第四十二話 迫りくる危機
時は少し前に遡る――――
二匹の妖精の少年たちが、森の入り口付近で談笑しながら荒野を見張っていた。
見張りといっても、何も起こらなければヒマそのものだ。ましてや異変があればすぐに分かるほど、荒野は見通しも良い。高い木の枝に座っていれば尚更であった。
加えて四六時中、目を皿のようにして見張る必要も殆どない。したがって二匹の妖精たちが、暇つぶしに雑談をすることは、極めて自然な光景だと言えるだろう。
もっとも見張りよりも、雑談のほうが中心になってきているのは否めないが。
「今日もいつも通りの平和だね。ベニーはなんだか退屈そうだけど」
「物凄い退屈なんだよ。ボーロはよく耐えてるよな。思わず感心しちまうぜ」
気持ち良さそうに伸びをする妖精の少年、ボーロに対して、もう一人の妖精の少年、ベニーが深いため息をつく。
何も起こらず、太陽の動きだけが変わる荒野の景色を見続けている。そんな見張りの役目を、ベニーは投げ出したかった。
もっともそんなことをすれば、ロズが怒りの雷を落とすことは間違いないことは重々承知しているため、大人しく見張りを続けているのだが。
「モノは考えようだよ。ここでのんびりしていればいいんだし、楽なもんでしょ」
「そりゃまー、確かに言えてるかもな……」
ボーロの意見にビニーは納得する。そして再度深いため息をつき、ビニーは叫ぶように言い放つ。
「あー、折角クーも帰って来てるんだから、見張りなんてサボって一緒に遊びたいぜ」
「夜中にでも、こっそり遊びに行けばいいんじゃない?」
「おっ、それは良いな。ボーロも一緒に行こうぜ」
「はいはい……ん?」
ボーロが苦笑気味に返事をした瞬間、とあることに気づいた。いつの間にか荒野のど真ん中に、一匹のキラータイガーがいたのだ。
その背にはヒトが乗っていた。獣の耳を持つ銀髪の少女で、立派な鎧を身に纏い、腰にはサーベルを携えている。

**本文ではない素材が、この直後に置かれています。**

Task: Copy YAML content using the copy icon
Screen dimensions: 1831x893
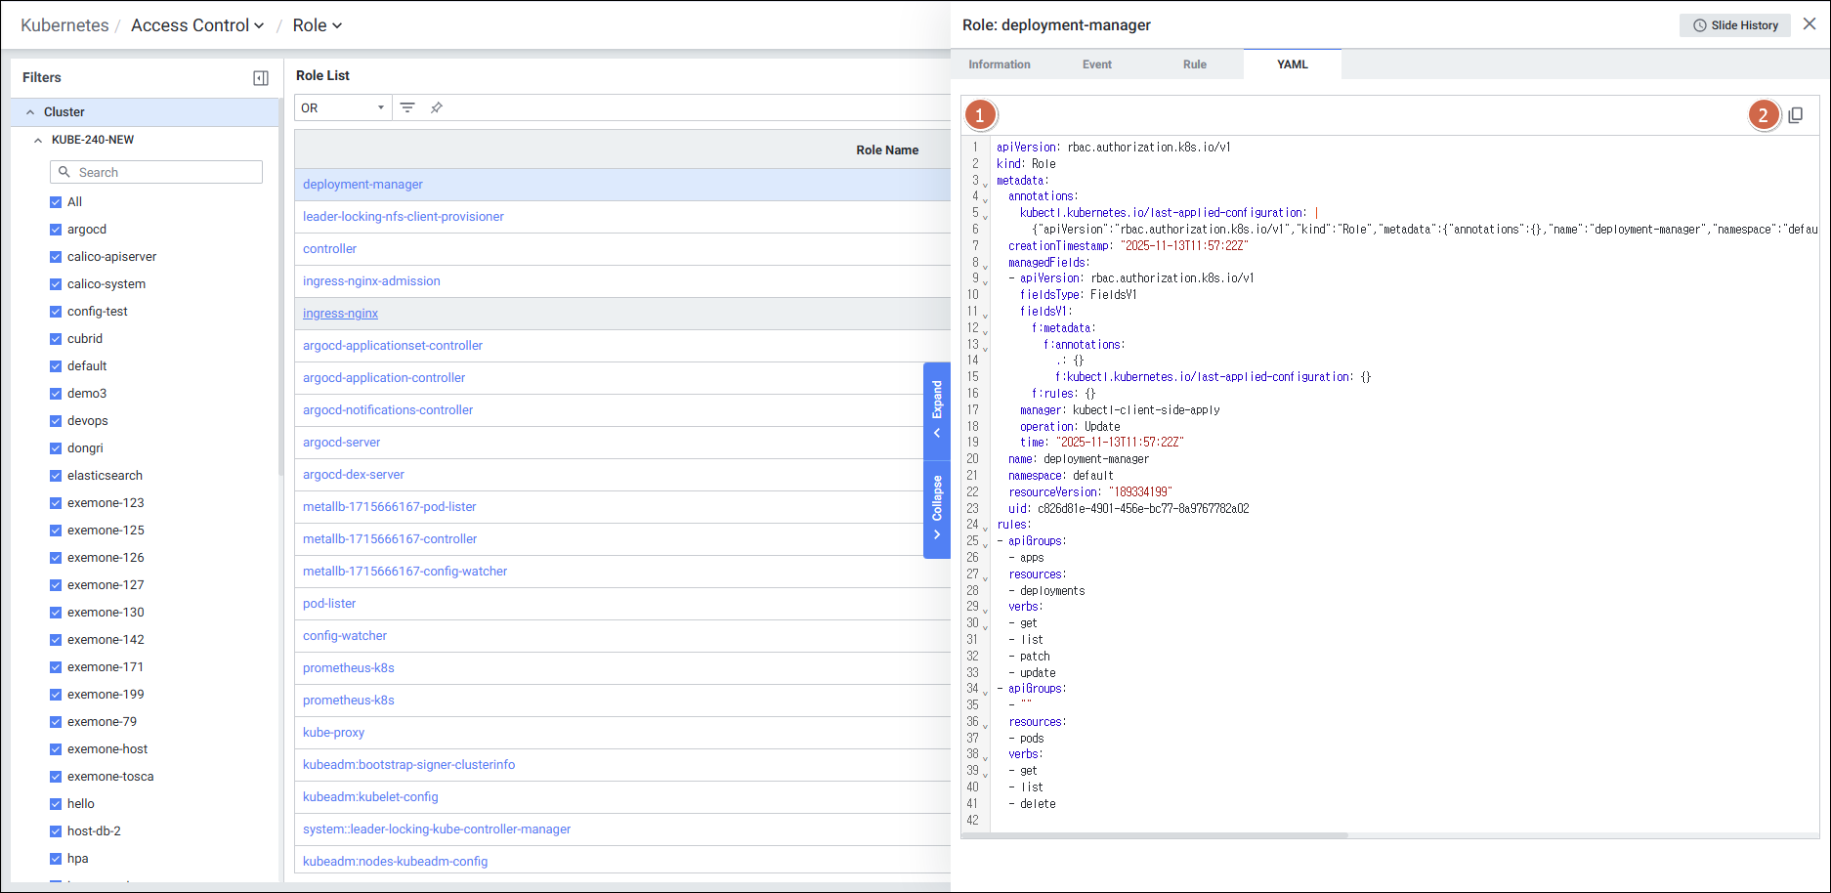Action: pyautogui.click(x=1795, y=115)
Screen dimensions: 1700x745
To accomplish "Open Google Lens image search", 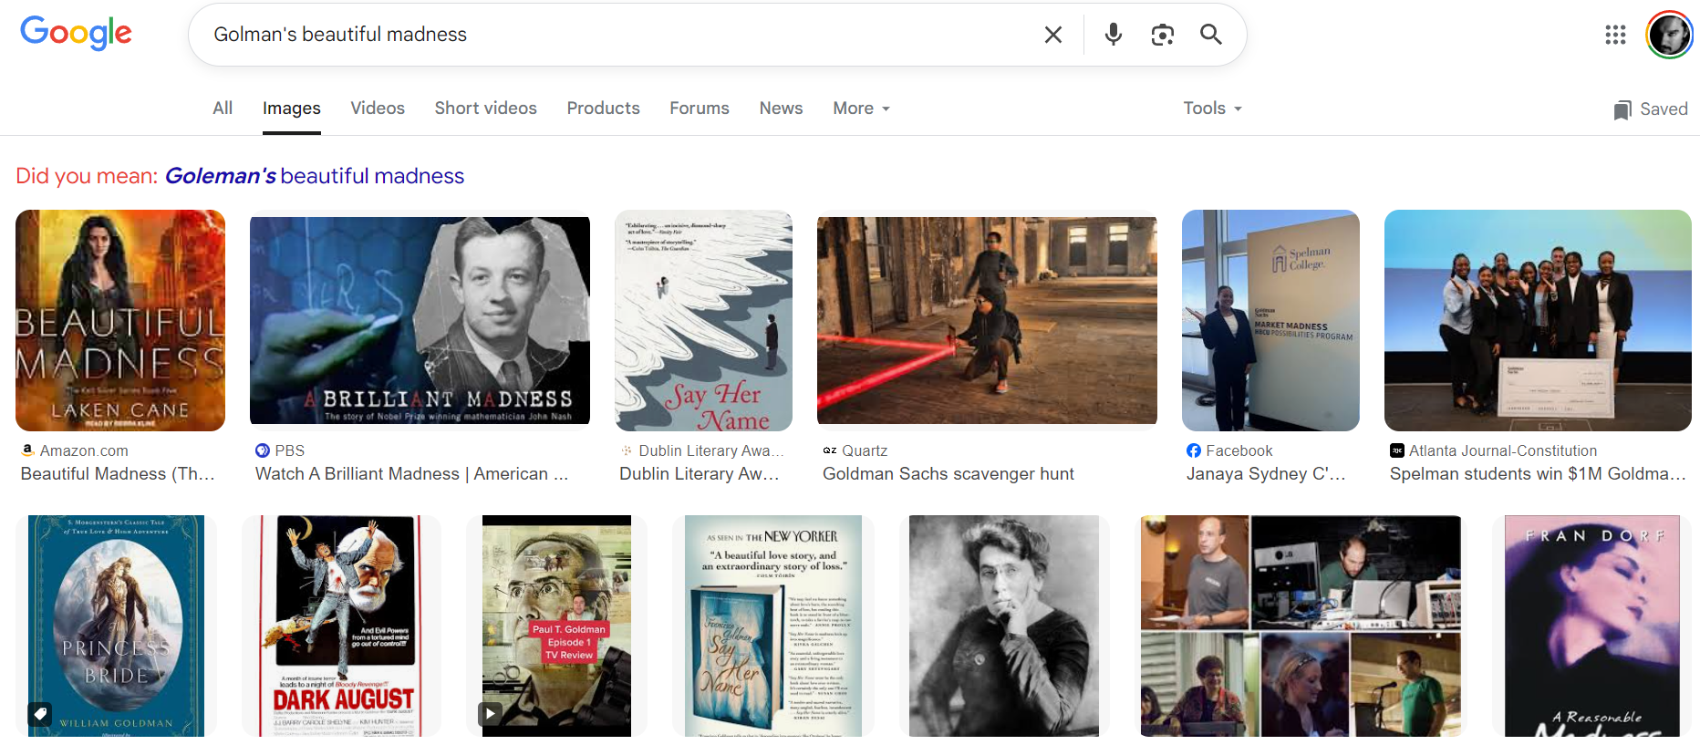I will pos(1162,35).
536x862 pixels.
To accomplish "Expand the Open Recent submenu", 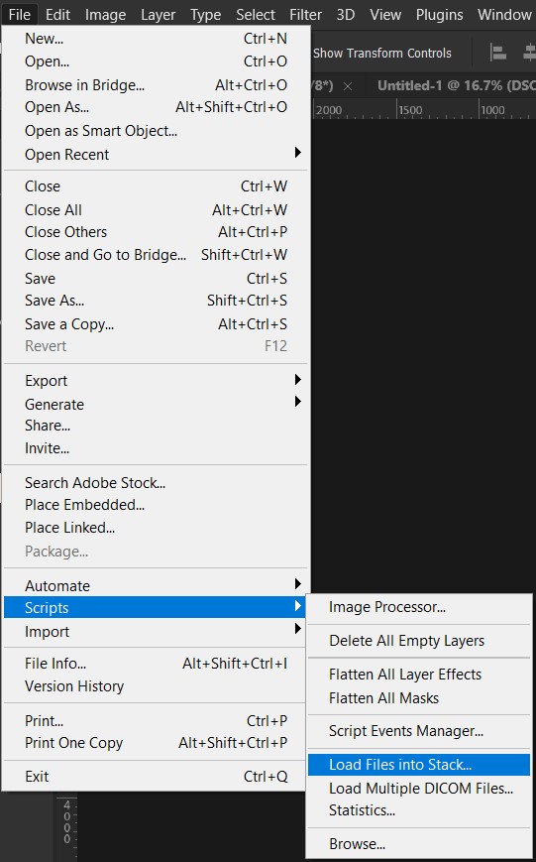I will click(157, 155).
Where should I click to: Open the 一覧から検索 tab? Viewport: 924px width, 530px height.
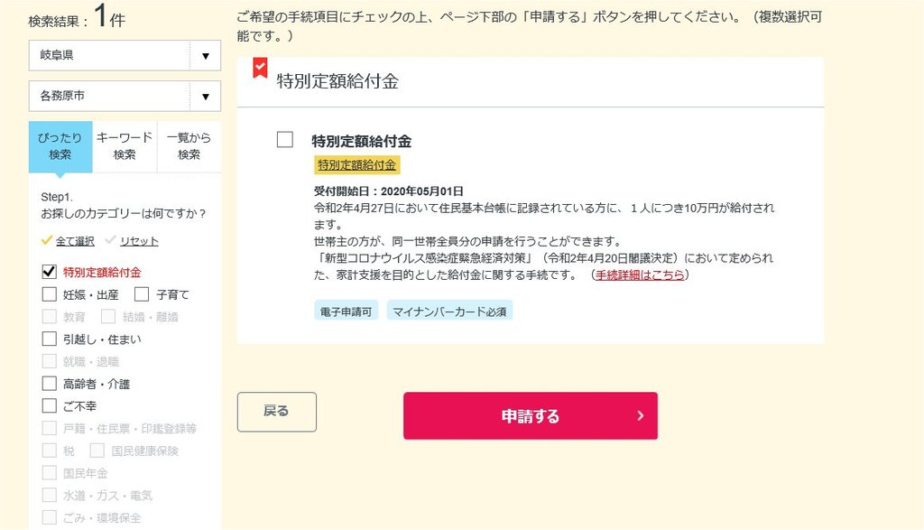pos(189,146)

それだけならば、冒険者がキラータイガーを従えて、森に挑みに来たのだと判断できただろう。しかしボーロもビニーも、そうではないという直感がささやいていた。
キラータイガーの目は完全なる虚ろ状態で、その少女には黒いオーラが纏わりついているのが分かった。
少女は俯いているため、その表情は分からない。しかし、どうにも安全という二文字が見えないと、ボーロとビニーは感じた。
「な、なんだよアレ……」
「さぁ?」
ビニーとボーロが呟いている間に、キラータイガーは少女を乗せたまま、ゆっくりと一歩ずつ森に近づき、そしてとうとう森の入り口までやってきた。

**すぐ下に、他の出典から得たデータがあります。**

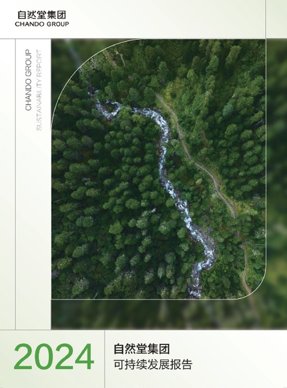The height and width of the screenshot is (388, 287).
Task: Click the word REPORT in the vertical text
Action: click(x=39, y=62)
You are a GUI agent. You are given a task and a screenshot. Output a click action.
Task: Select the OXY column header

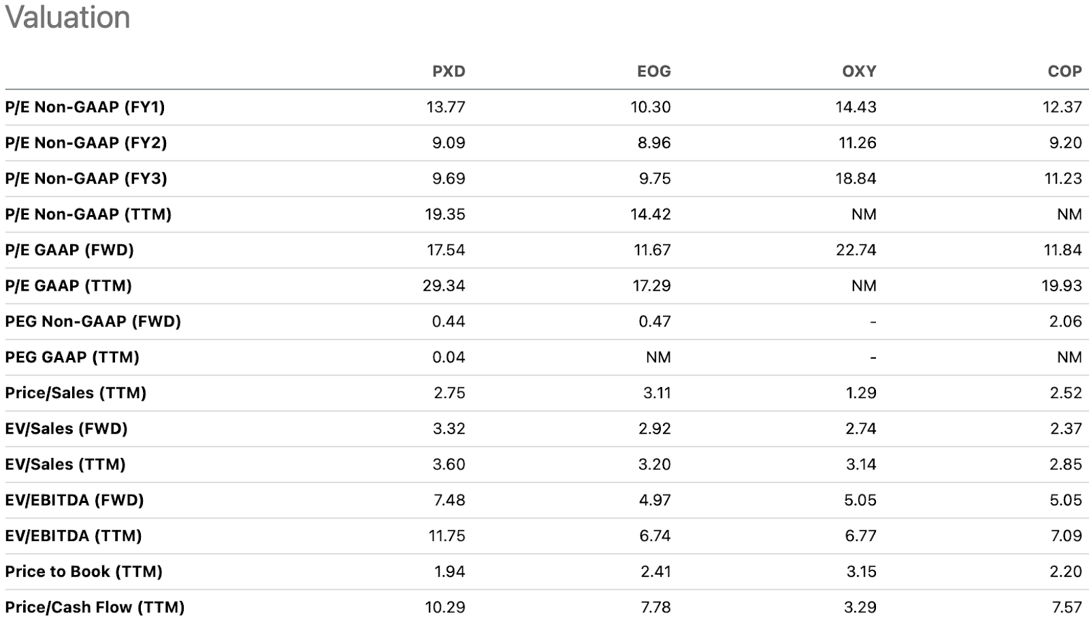pyautogui.click(x=859, y=71)
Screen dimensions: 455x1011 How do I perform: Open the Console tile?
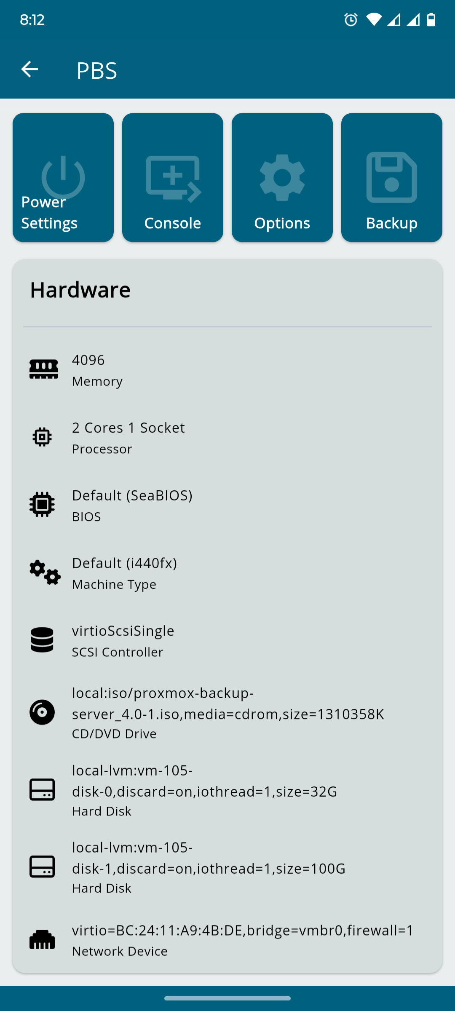click(x=173, y=178)
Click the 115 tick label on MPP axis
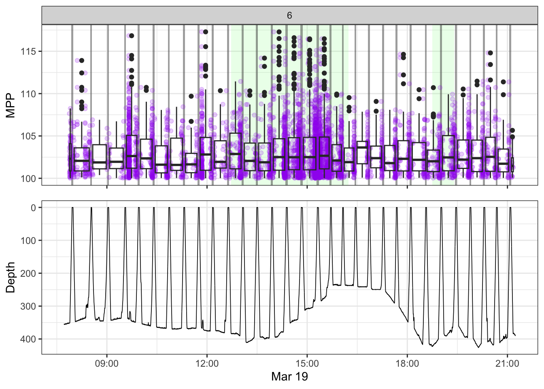 click(x=30, y=51)
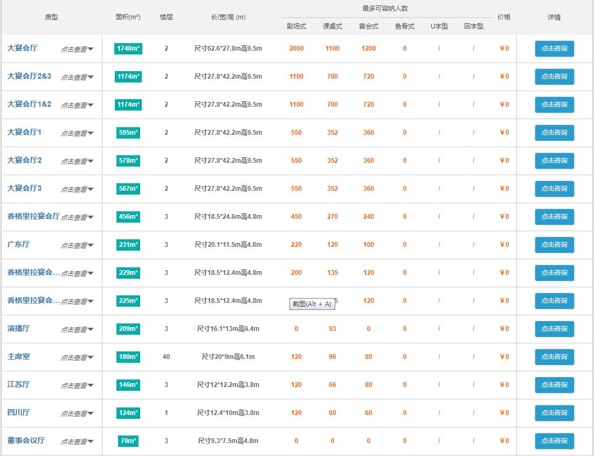
Task: Expand 点击查看 dropdown for 大宴会厅 row
Action: [77, 49]
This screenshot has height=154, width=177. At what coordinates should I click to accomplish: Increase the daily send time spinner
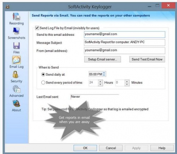(104, 73)
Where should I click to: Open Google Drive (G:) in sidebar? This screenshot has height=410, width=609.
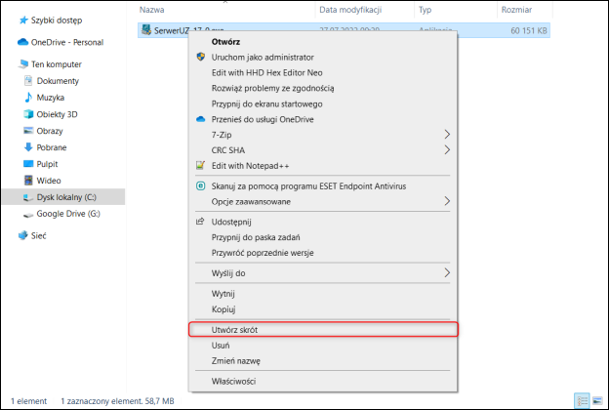68,214
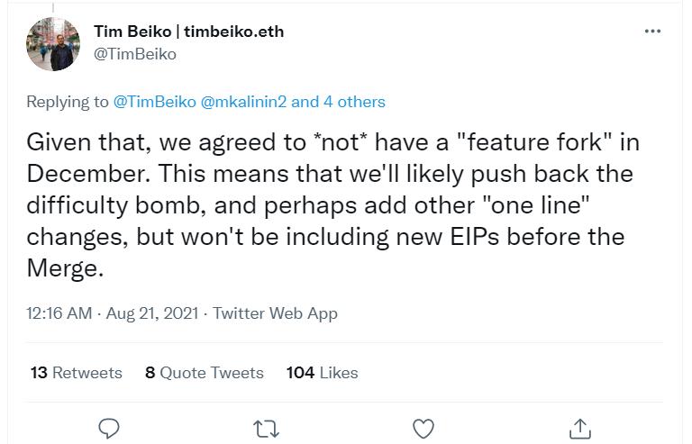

ピタッと停止すると同時に、少女は颯爽と背中から飛び降り、口元をニヤッと釣り上げながら、森の入り口を見上げた。
「やっと……お会いデキるのデスネ……オネエサマ……フフッ♪」
漆黒のオーラをまとった少女の笑みは、周囲の空気をもザワつかせる。
目が虚ろだったキラータイガーも、一瞬にして正気に戻った。
そして、少女の黒き笑みに凄まじい恐怖が走り抜け、飛び退くぐらいにビクッとした反応を見せ、一目散にどこかへ逃げ去ってしまうのだった。

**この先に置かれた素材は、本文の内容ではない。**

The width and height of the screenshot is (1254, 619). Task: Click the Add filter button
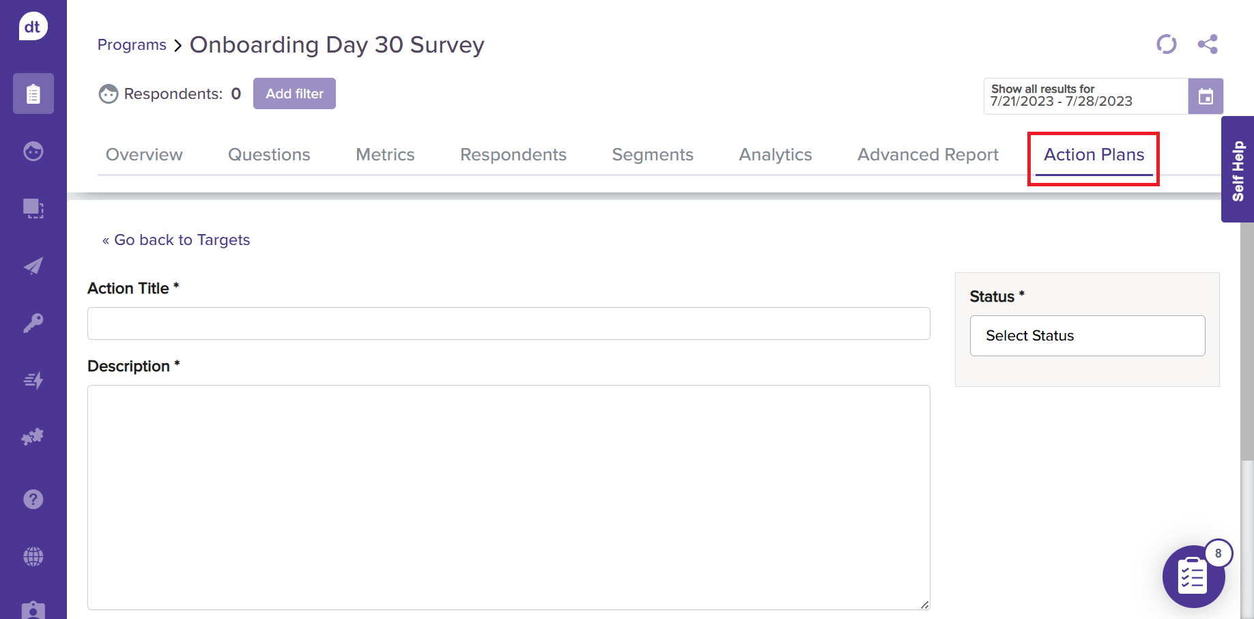294,93
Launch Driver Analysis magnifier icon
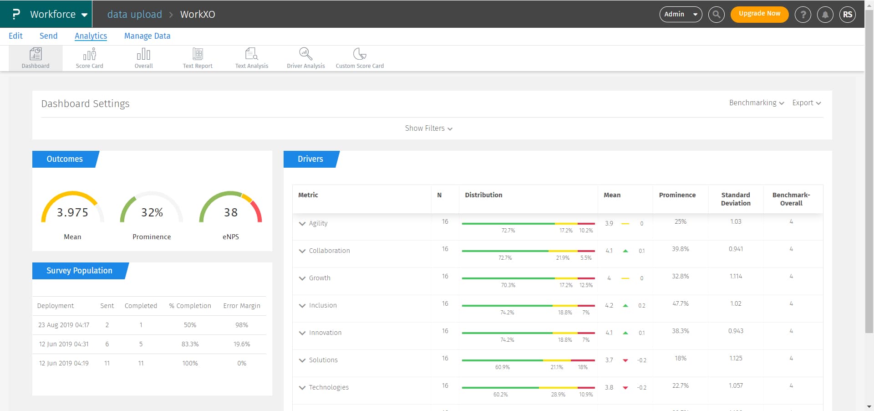This screenshot has width=874, height=411. [x=305, y=55]
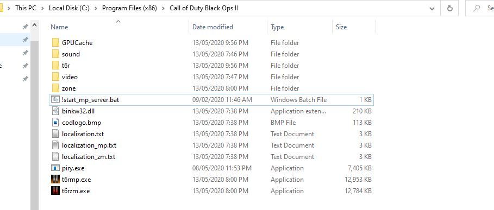
Task: Click the refresh button beside the address bar
Action: (x=450, y=8)
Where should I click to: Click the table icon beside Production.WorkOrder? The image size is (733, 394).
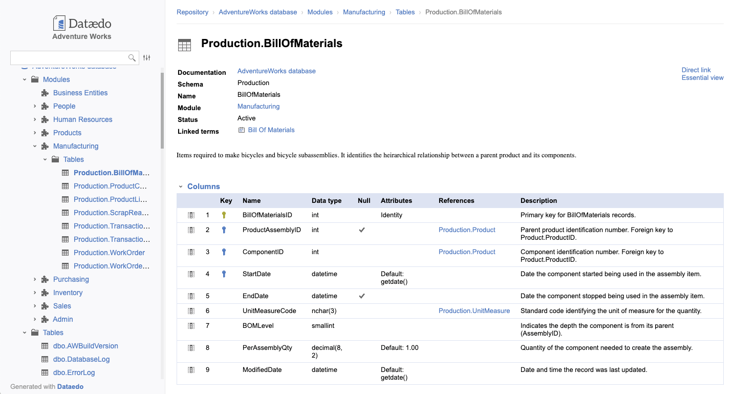pyautogui.click(x=65, y=253)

しかし少女は全く気にも留めず、ひたすらジッと森を見上げていた。
時間にしてわずか数分程度の流れが、その周囲だけとてもゆっくりと流れていたようにも思えていた。
少なくともボーロとビニーは、そう思っていた。
「ヤ、ヤベェだろあの女……おいボーロ、早く泉に戻って長老様に伝えようぜ!」
「そうだね。これ以上ここにいたら、僕たちもどうなる……か……」
ボーロがみるみる表情を青ざめさせ、体をガタガタと震わせる。一体どうしたのかと疑問に思いつつ、ビニーがボーロの見ている方向に視線を向けてみた。
すると、不気味な笑みを浮かべる少女と、視線がバッチリと合ってしまった。
どう考えても自分たちを見ている。完全に気づかれている。ビニーは途轍もない恐怖がのしかかり、体が全く動かなかった。
少女は左手をかざし、黒い魔力の塊をボーロたちに向かって投げつける。とても躱す余裕がなく、ボーロたちは直撃を受けてしまい、そのまま木の枝から落ちてしまった。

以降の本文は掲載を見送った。